I have some screens - one in VR during a flight, where you can see that the needles are at the bottom, and a couple I jumped out of VR to take, showing the amount they should have in, and again the needles showing nada.
edit - if I got it wrong and those gauges are fuel flow, not quantity, there is still an issue.
The fuel quantity gauges are on the overhead, above left and right of the compass. I’m currently flying over North Wales at 6,500ft and the fuel flow needles in your screenshot are rock steady at just under 17 with throttles at 23" MP, props at 2300rpm and mixture levers at 36% - 14 gph on the other Fuel Flow gauge.
The gauges on your last screenshot is the Exhaust Gas Temperature, used to lean the aircraft. Nothing to do with flow or quantity. They are a function of the Mixture Lever, Throttle and Altitude.
Basically the higher you go in altitude the more lean you want to have your Mixture. Too rich (e.g. levers forward) and the EGT is very low and you lose performance. Then when you pull back the levers you see the EGT rise. Up to a point. Then it becomes to lean, the EGT will drop sharply and the engines turn off. There is a couple of philosphies for leaning. Either x degrees rich or lean of peak. I prefer rich of peak as it is the safer operating procedure.
And this constantly changes with said altitude. and of course with throttle. When full throttle I tend to keep it just below the 16 on the gauge and in cruise between 13 and 14 (I cruise 22 squared. so 22MP and 2200 rpm.) Gives about 123 knots and leaves headroom for weather and maneuvering.
The flow is in the center instrument pack, the quantity above.
Edit: also rich of peak → maximum power, lean of peak → maximum gas mileage.
Since you are still looking at things, there is one more small issue. The Islanders engines are started with the bus in external power (even if you have to restart midair). If you do that and then start the left engine first, then the right, the bus switch gets set and locked to Battery Power (isolated Starters) automatically. However if you start the right engine first and then the left, you can freely switch the bus switch by yourself. I prefer the latter behaviour. Which one was the one you intended?
I want to ask if the acceleration on the takeoff run is close to real? I have no idea how the real Islander does it but I have the impression that in the sim it is a bit too fast.

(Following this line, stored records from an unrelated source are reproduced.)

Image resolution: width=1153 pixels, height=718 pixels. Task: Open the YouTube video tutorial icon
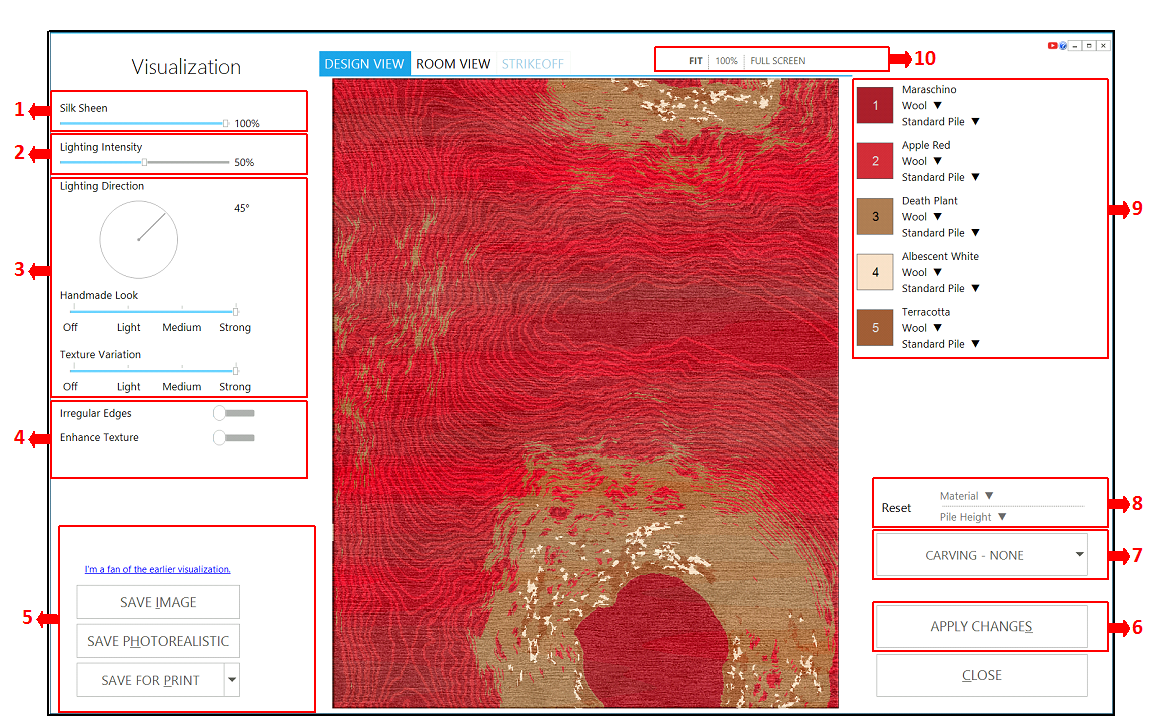coord(1053,46)
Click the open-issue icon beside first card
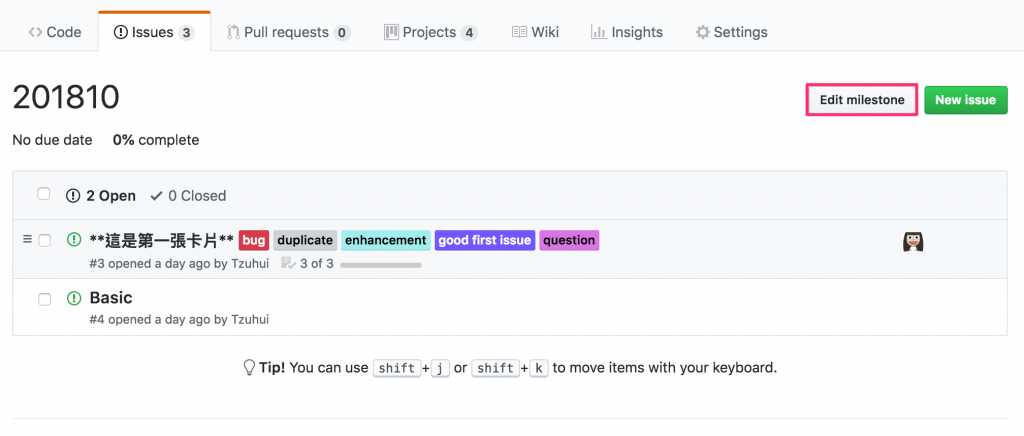This screenshot has height=436, width=1024. tap(74, 240)
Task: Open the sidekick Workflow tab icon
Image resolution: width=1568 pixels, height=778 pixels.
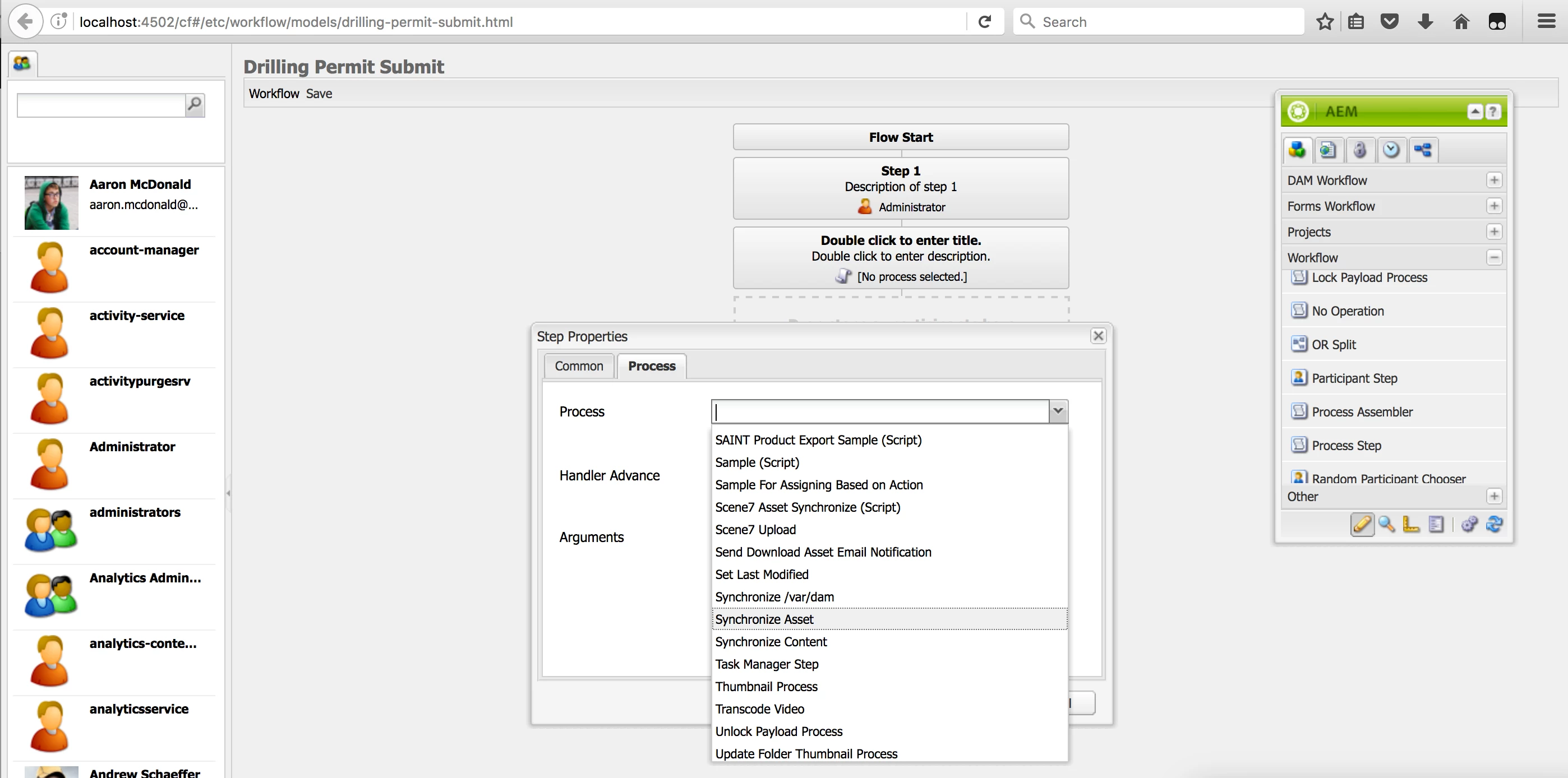Action: point(1423,150)
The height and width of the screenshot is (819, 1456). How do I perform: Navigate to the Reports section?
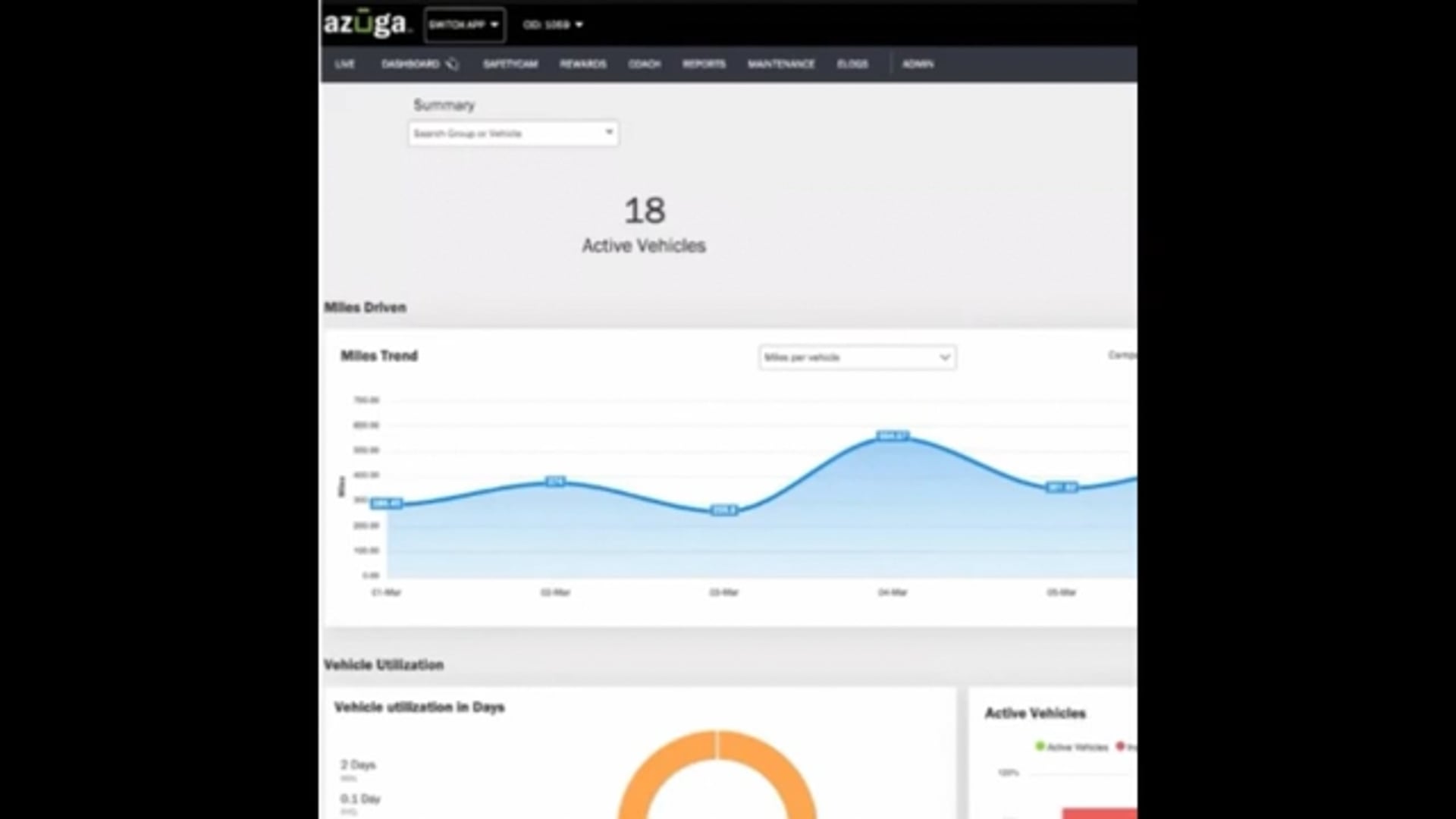pyautogui.click(x=704, y=64)
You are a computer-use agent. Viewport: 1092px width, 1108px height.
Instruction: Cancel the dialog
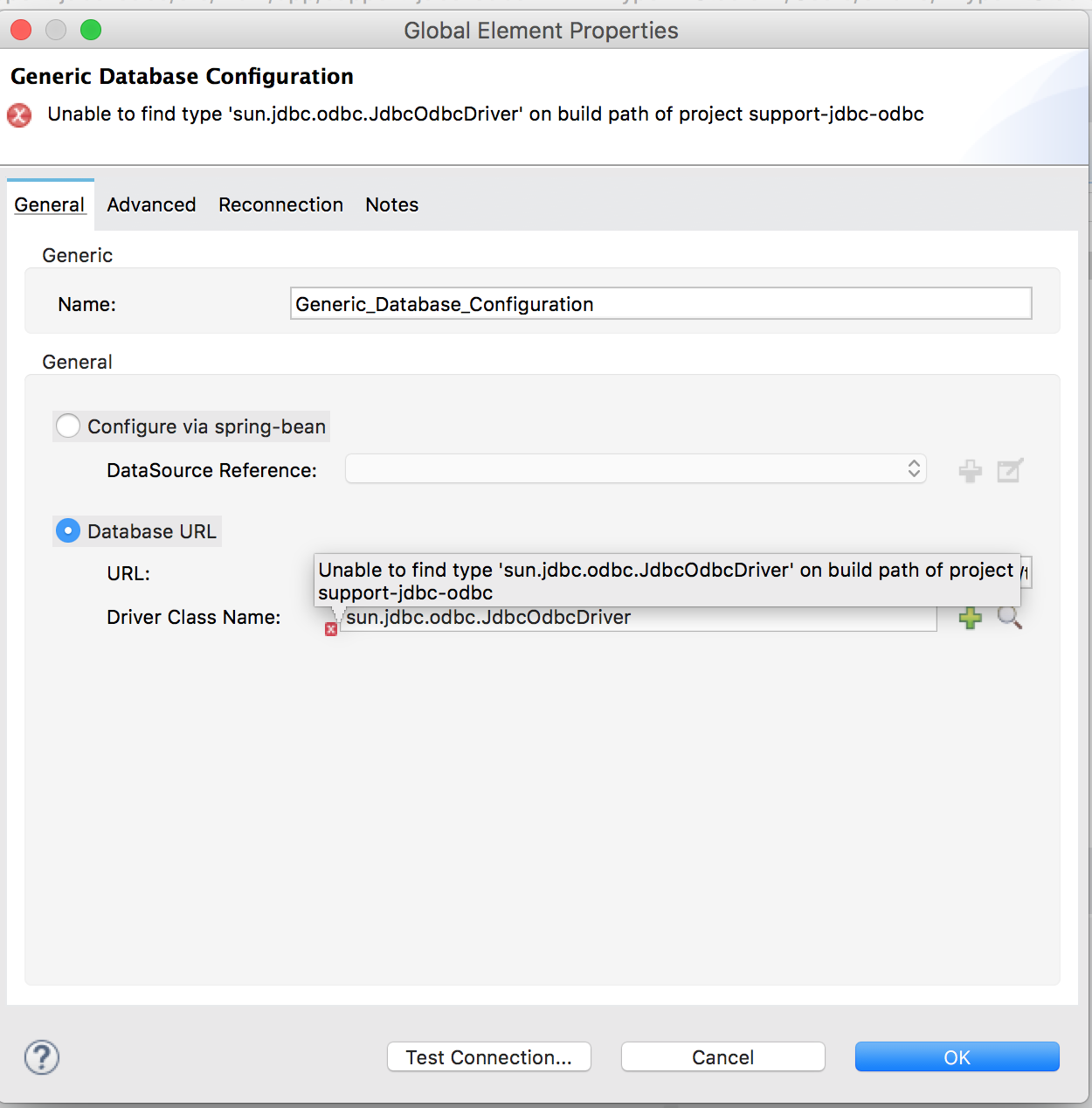coord(722,1057)

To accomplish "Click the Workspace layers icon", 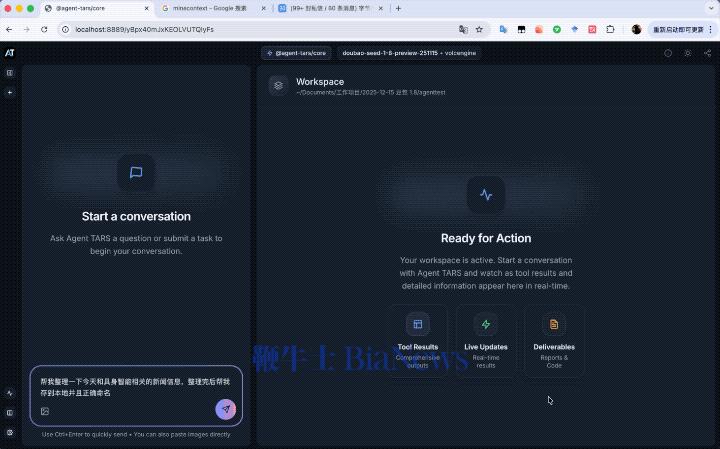I will pyautogui.click(x=278, y=86).
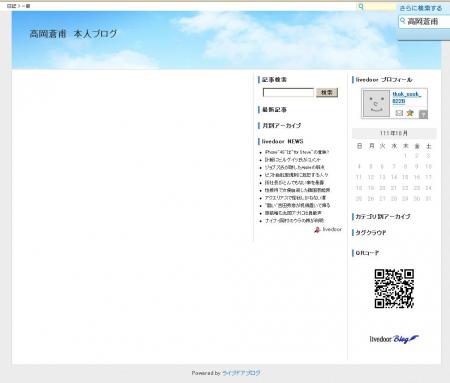Screen dimensions: 450x383
Task: Open the livedoor Blog logo link
Action: 394,339
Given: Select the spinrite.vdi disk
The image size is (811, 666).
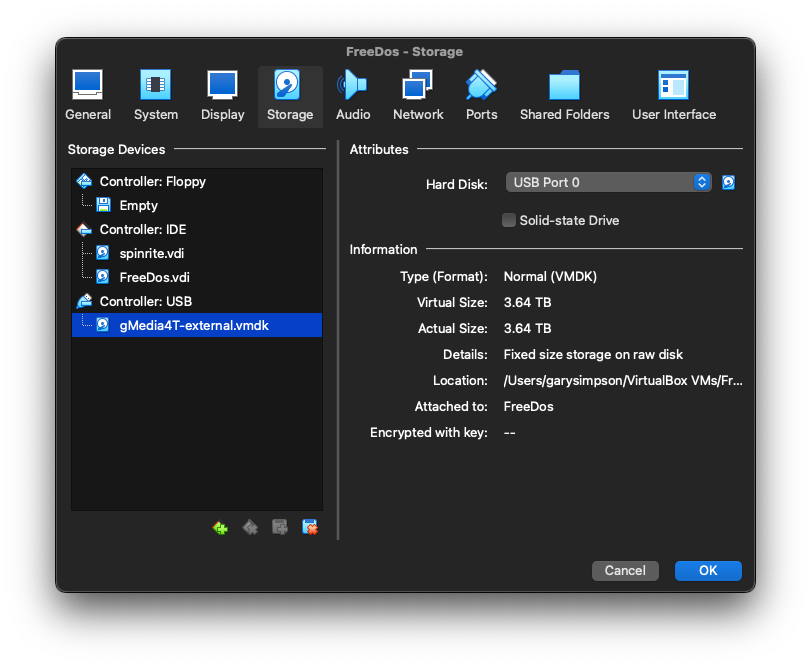Looking at the screenshot, I should tap(152, 254).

I am reliably informed that BN2 Users will find an update on the marketplace now or a little later tonight …
THIS NOW FIXES THE CTD ISSUES ON THE BN2 ISLANDER !
(Many thanks to the Marketplace team and Asobo, Microsoft guys)
Later this month we will also put out a new update adding a Proper WWISE Sound Pack with all that that entails Plus a few tweaks here and there like Fuel pressure gauges, More accurate CHT and possibly some more Options for you
I was reading on the Pilatus Porter thread, and they too have an ADF with no adjustment knob. However theirs is slaved to the DG, or in their case an HSI. There is a video of this in operation in that thread.
Is there any chance of configuring it in a similar fashion here? It would make the ADF more useful.
So the course to the NDB is only indicated exactly if your course just happens to be North? For all others, you have to work that out yourself, so if you were heading East, and the ADF indicated it was off your left wing, you would have to head North?